== EXERCISE MATERIAL ==

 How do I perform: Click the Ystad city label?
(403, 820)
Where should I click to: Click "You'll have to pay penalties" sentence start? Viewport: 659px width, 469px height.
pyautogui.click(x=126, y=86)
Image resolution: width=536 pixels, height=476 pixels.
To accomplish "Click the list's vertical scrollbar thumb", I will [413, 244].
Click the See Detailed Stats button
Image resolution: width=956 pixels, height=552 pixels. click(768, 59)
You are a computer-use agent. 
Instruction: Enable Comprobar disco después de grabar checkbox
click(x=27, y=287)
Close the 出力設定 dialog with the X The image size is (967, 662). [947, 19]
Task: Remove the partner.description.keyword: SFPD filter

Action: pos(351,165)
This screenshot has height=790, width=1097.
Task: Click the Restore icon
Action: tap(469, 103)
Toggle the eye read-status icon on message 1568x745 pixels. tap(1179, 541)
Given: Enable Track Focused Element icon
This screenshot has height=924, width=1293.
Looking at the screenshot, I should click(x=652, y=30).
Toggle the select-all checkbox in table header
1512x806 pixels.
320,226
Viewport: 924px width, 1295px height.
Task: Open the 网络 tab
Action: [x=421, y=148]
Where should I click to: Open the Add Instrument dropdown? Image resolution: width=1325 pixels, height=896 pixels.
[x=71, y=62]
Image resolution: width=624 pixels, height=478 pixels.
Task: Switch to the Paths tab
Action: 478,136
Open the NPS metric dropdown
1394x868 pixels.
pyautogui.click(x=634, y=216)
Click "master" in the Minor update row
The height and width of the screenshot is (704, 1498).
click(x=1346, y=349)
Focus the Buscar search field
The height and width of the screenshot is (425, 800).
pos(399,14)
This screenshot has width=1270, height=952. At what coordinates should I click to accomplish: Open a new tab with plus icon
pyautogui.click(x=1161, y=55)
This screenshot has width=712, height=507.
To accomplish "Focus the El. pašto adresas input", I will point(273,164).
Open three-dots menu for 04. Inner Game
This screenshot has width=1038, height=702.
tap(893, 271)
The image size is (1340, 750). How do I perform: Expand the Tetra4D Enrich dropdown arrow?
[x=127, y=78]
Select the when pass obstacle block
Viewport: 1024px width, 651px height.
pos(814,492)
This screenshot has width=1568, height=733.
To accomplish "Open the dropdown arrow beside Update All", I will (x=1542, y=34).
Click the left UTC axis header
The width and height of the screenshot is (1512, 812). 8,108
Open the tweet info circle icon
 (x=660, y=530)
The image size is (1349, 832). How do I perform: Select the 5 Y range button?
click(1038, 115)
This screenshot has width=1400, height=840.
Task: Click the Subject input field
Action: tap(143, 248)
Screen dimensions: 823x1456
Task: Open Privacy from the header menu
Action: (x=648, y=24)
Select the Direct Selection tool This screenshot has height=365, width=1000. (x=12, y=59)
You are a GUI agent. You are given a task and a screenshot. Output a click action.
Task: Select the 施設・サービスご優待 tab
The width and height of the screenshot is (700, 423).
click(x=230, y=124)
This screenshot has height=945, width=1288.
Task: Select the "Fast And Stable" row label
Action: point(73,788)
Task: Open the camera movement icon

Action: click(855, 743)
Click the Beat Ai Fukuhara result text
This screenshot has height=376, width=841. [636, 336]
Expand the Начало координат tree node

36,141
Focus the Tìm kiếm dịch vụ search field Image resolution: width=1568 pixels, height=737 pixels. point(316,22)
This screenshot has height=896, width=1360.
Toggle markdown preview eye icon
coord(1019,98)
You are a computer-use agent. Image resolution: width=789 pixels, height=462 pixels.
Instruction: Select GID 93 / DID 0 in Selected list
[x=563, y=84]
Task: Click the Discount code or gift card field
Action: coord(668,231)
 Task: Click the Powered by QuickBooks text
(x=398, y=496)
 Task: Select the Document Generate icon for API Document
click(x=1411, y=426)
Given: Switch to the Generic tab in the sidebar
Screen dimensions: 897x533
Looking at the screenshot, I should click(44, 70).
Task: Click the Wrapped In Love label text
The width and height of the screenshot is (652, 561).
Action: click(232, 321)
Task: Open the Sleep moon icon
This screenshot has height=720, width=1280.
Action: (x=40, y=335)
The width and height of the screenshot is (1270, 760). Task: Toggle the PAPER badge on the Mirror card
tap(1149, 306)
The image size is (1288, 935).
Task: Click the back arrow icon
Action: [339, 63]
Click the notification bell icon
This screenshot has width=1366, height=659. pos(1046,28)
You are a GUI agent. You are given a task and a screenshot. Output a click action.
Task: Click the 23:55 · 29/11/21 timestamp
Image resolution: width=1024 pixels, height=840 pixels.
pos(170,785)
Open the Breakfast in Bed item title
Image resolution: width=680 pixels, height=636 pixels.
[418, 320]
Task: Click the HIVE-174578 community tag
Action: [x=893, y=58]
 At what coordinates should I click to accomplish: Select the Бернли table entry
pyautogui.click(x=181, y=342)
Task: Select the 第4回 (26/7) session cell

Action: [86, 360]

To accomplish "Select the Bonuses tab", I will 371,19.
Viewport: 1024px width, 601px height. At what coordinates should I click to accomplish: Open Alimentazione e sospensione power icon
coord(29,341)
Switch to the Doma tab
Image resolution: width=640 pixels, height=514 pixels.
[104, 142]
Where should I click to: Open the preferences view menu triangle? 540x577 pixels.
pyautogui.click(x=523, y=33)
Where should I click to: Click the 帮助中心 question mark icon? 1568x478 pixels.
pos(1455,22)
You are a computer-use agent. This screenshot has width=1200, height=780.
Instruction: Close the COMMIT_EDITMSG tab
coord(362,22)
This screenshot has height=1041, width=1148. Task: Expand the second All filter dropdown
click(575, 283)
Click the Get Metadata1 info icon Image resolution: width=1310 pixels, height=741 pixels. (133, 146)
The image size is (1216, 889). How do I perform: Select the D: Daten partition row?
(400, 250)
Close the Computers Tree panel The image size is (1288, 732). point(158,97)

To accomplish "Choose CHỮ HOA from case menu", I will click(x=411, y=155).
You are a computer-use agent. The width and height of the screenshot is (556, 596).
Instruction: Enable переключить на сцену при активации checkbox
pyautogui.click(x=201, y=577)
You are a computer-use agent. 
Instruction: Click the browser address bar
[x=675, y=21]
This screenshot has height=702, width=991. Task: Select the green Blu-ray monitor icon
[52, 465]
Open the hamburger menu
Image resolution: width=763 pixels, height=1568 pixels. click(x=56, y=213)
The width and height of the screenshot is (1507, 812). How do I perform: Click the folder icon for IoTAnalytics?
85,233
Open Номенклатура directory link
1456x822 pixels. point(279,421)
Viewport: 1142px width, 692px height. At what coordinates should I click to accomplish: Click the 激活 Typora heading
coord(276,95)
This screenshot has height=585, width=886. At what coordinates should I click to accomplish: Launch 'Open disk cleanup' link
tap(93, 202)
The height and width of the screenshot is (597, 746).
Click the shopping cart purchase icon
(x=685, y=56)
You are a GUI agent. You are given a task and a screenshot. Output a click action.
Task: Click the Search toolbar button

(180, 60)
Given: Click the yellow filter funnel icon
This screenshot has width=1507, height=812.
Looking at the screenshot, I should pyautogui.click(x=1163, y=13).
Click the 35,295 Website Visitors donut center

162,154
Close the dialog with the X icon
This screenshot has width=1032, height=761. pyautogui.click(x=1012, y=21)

===

◆ WHAT IS ASKED ◆
Convert the records, from their first line through the line containing "Close the 出力設定", into a JSON list of strings with one string per line, omitting blank lines.

◆ TASK ANSWER ◆
[
  " How do I perform: Click the Ystad city label?",
  "(403, 820)",
  "Where should I click to: Click \"You'll have to pay penalties\" sentence start? Viewport: 659px width, 469px height.",
  "pyautogui.click(x=126, y=86)",
  "Image resolution: width=536 pixels, height=476 pixels.",
  "To accomplish \"Click the list's vertical scrollbar thumb\", I will [413, 244].",
  "Click the See Detailed Stats button",
  "Image resolution: width=956 pixels, height=552 pixels. click(768, 59)",
  "You are a computer-use agent. ",
  "Instruction: Enable Comprobar disco después de grabar checkbox",
  "click(x=27, y=287)",
  "Close the 出力設定 dialog with the X The image size is (967, 662). [947, 19]"
]